Inleiding
Dit document beschrijft hoe u vSphere kunt configureren zodat verkeer naar het oosten/westen kan worden verzonden naar Secure Network Analytics Flow Sensor
Voorwaarden
Vereisten
Cisco raadt kennis van de volgende onderwerpen aan:
- VMware vSphere
- Secure Network Analytics (SNA)
Gebruikte componenten
VMware vSphere release 7.0.3.1
Secure Network Analytics-release 7.4.2.
De informatie in dit document is gebaseerd op de apparaten in een specifieke laboratoriumomgeving. Alle apparaten die in dit document worden beschreven, hadden een opgeschoonde (standaard)configuratie. Als uw netwerk live is, moet u zorgen dat u de potentiële impact van elke opdracht begrijpt.
Configureren
In vSphere bekijk het Datacenter voor het aantal ESXi-hosts en bepaal van welke hosts u Oost/West-verkeer wilt ophalen.

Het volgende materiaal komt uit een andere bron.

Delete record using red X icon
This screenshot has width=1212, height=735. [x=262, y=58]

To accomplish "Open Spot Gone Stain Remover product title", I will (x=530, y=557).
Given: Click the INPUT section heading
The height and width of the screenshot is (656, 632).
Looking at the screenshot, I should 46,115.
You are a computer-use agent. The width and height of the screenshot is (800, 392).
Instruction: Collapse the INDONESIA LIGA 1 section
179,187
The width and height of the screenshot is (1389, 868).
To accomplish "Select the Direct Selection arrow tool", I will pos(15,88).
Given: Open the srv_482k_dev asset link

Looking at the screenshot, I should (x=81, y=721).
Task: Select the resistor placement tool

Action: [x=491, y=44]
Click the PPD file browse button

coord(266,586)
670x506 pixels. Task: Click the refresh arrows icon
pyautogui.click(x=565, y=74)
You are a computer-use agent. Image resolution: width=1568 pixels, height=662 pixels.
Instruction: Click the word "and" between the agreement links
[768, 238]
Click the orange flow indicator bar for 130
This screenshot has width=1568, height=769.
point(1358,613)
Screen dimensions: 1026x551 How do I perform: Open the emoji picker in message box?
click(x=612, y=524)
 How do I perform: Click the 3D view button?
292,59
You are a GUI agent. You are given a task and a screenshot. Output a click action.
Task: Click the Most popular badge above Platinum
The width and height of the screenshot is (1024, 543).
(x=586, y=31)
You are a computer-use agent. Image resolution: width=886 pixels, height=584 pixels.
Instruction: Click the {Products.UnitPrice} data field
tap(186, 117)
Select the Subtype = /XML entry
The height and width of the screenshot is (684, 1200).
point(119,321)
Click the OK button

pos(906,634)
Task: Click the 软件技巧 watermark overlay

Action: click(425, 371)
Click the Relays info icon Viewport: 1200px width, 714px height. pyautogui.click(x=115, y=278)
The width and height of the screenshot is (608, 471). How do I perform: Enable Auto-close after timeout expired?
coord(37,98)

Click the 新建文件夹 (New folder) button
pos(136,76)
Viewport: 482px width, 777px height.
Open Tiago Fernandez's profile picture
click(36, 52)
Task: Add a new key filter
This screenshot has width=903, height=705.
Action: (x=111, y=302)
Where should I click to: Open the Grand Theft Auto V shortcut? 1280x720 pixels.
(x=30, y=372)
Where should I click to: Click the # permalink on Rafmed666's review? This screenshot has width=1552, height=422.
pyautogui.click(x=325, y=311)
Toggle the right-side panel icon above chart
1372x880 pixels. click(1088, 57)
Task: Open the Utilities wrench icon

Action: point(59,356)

In deze afbeelding, van de vier hosts, zijn slechts twee van besproken waarvan de laatste twee octetten 38.51 en 66.27 zijn.
De ESXi-host 38.51 draait release 7.0.3 en de ESXi-host 66.27 voert release 6.7.0 uit.
Een SNA Flow Sensor release 7.4.2 is geïmplementeerd op de 38.51 ESXi-host. Deze is geconfigureerd met twee IP-adressen met de laatste octetten van 39.93 en 39.94.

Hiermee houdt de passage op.